**What this task involves**
A single figure is expected: how many lines of the data that follows contain the word "agent".

**Records for processing**

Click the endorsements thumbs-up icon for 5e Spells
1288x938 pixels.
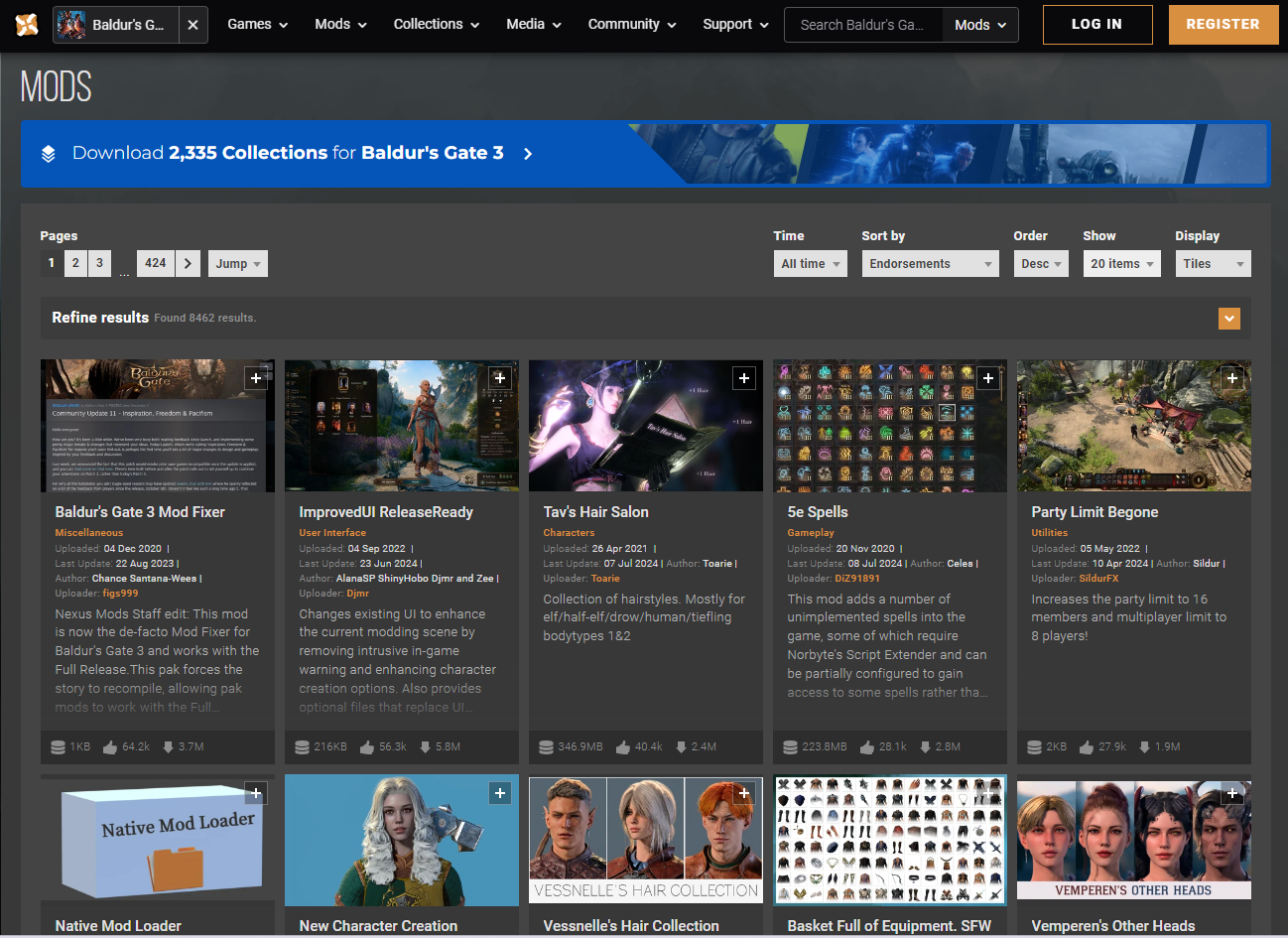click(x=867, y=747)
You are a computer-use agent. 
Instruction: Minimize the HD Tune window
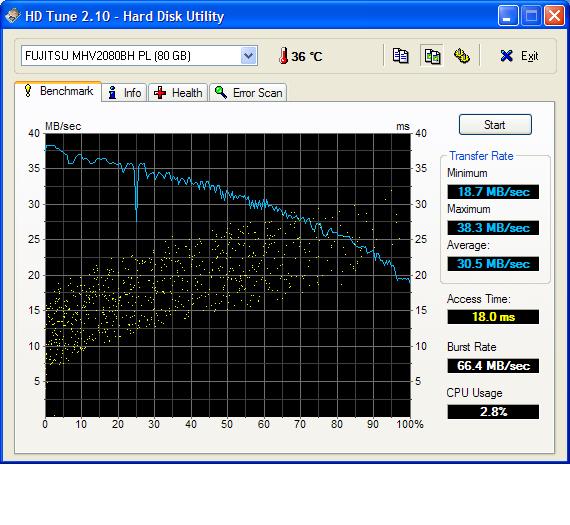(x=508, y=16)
==
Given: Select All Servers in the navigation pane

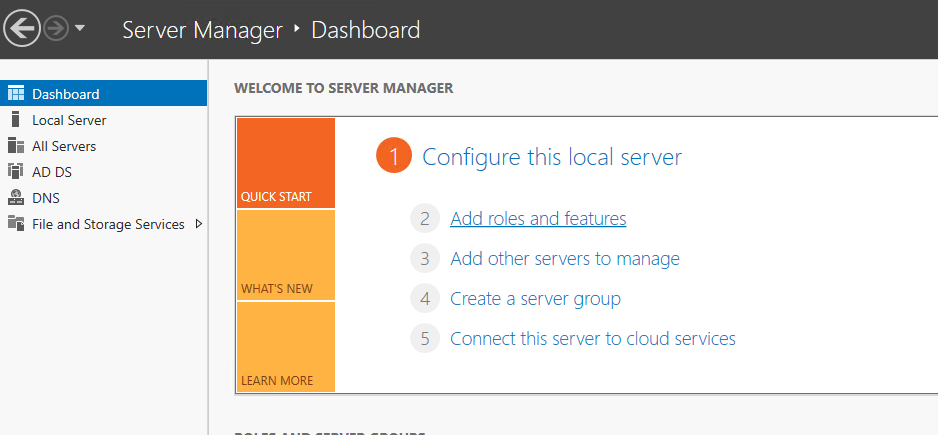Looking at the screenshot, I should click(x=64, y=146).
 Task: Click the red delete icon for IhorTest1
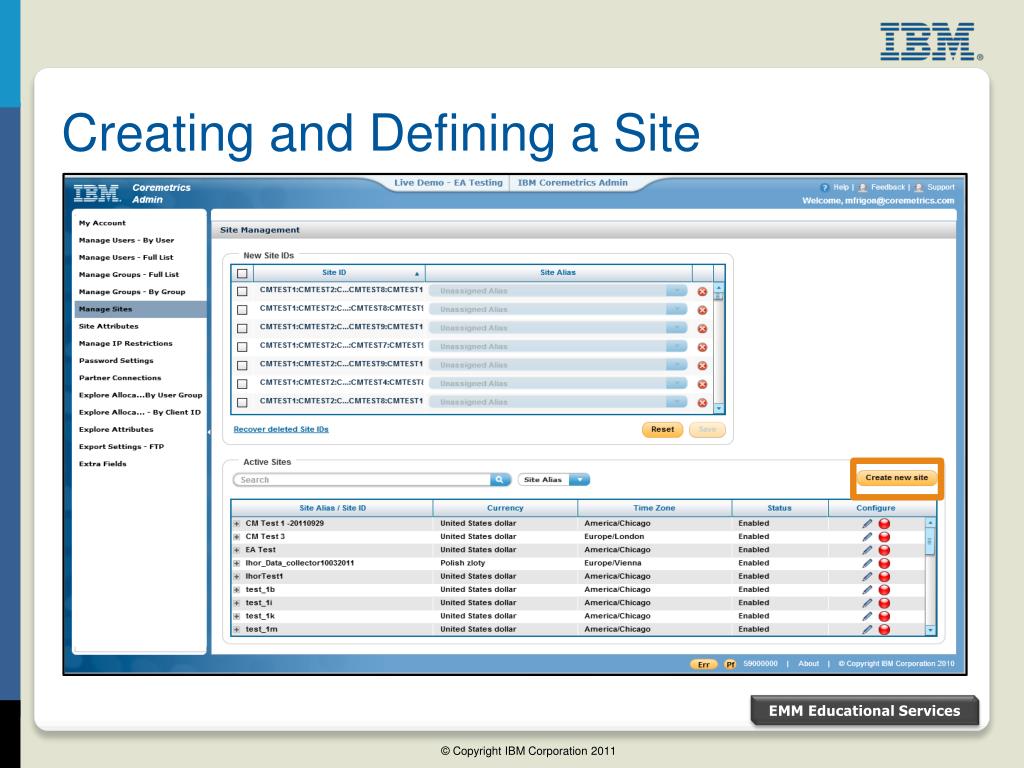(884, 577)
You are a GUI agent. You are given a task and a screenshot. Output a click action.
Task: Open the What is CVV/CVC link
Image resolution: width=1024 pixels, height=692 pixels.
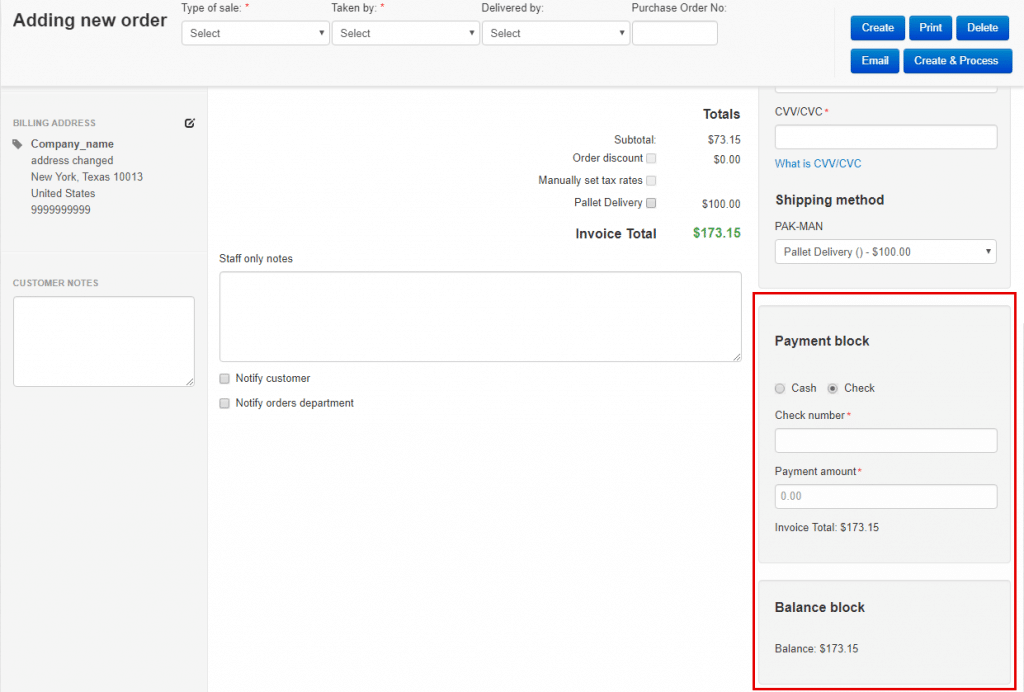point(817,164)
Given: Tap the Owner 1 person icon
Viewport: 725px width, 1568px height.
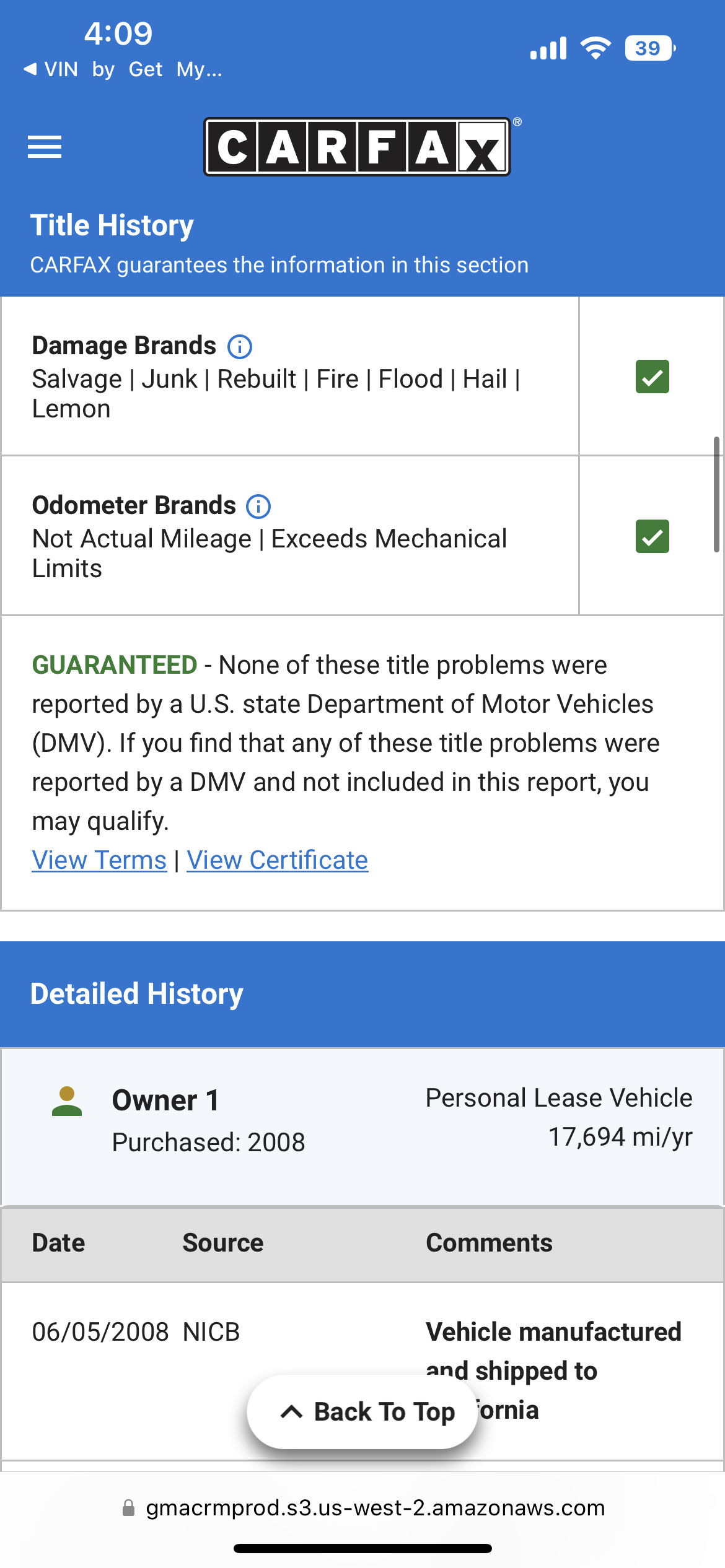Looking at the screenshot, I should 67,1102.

**Task result**
2